Maximum Entropy Framework for a Universal Rank Order distribution with Socio-economic Applications

TL;DR

This paper derives the maximum entropy properties of the discrete generalized beta distribution, explaining its success in modeling rank-size data across various fields and exploring its socio-economic applications.

Contribution

It provides the first theoretical derivation of the distribution as a maximum entropy model under a utility constraint, linking it to socio-economic modeling.

Findings

The distribution fits empirical data well across contexts.

Estimated parameters characterize socio-economic factors over time.

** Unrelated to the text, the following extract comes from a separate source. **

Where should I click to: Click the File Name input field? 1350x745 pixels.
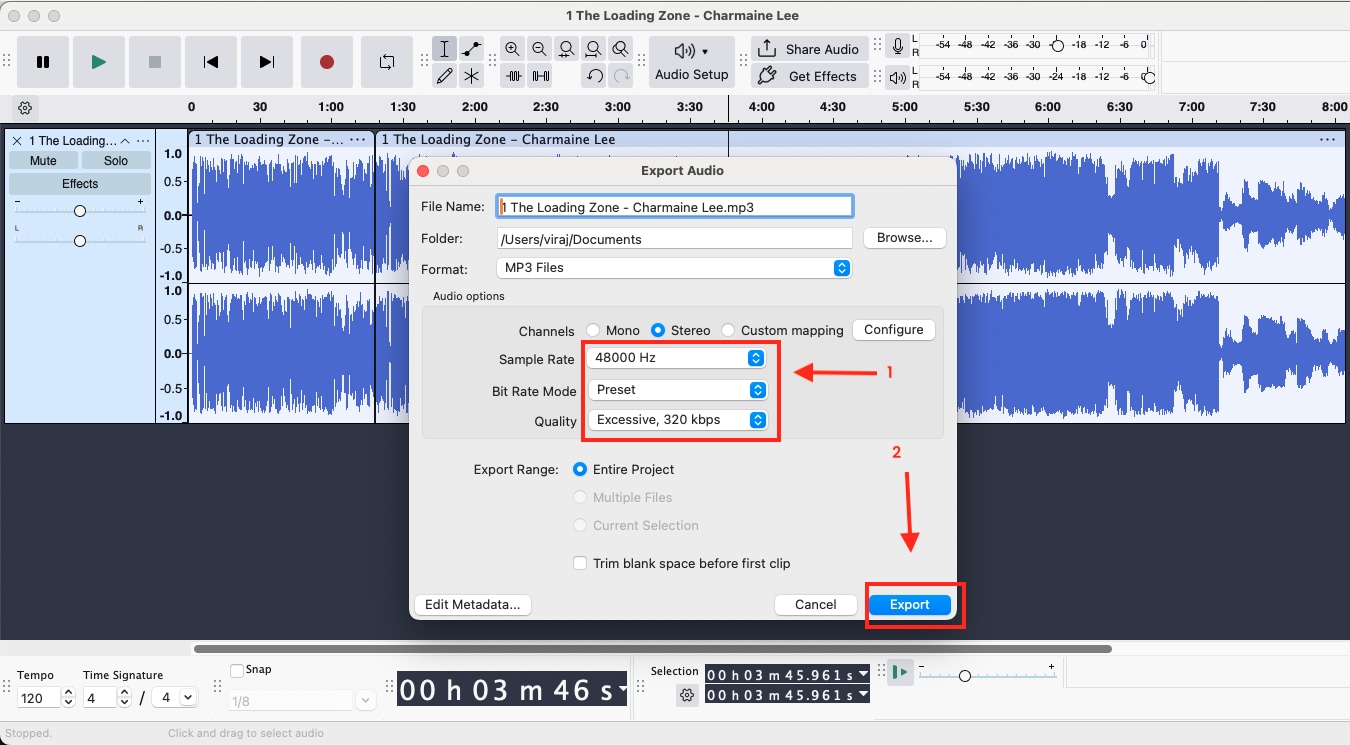[674, 206]

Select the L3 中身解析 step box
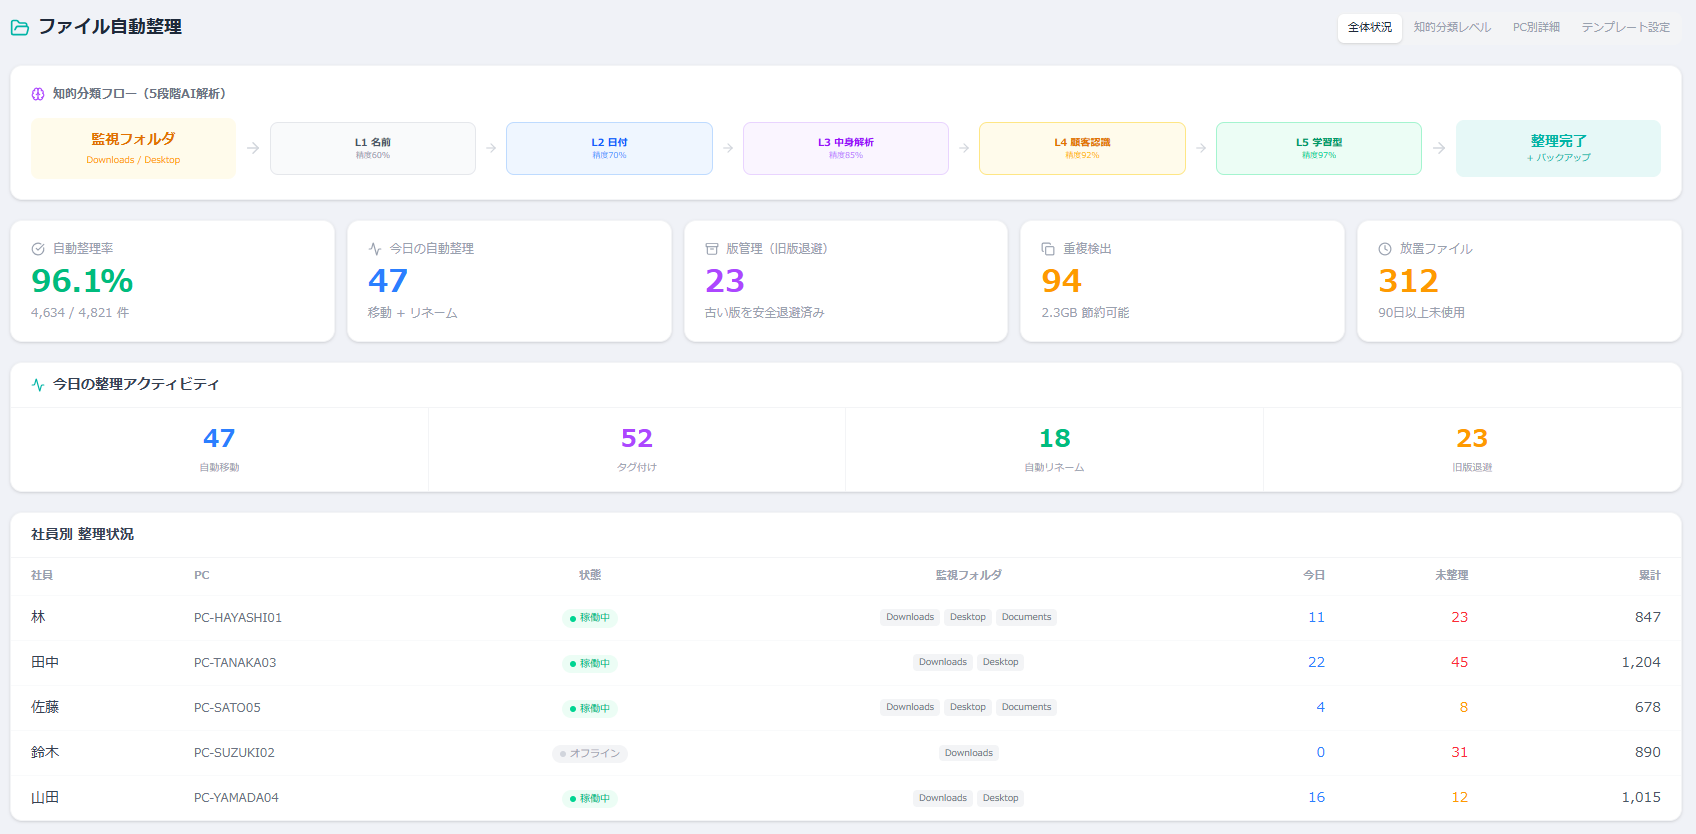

Entropy measures quantify distributional changes.

Abstract

In this paper we derive the maximum entropy characteristics of a particular rank order distribution, namely the discrete generalized beta distribution, which has recently been observed to be extremely useful in modelling many several rank-size distributions from different context in Arts and Sciences, as a two-parameter generalization of Zipf's law. Although it has been seen to provide excellent fits for several real world empirical datasets, the underlying theory responsible for the success of this particular rank order distribution is not explored properly. Here we, for the first time, provide its generating process which describes it as a natural maximum entropy distribution under an appropriate bivariate utility constraint. Further, considering the similarity of the proposed utility function with the usual logarithmic utility function from economic literature, we have also explored its acceptability in universal modeling of different types of socio-economic factors within a country as well as across the countries. The values of distributional parameters estimated through a rigorous statistical estimation method, along with the $entropy$ values, are used to characterize the distributions of all these socio-economic factors over the years.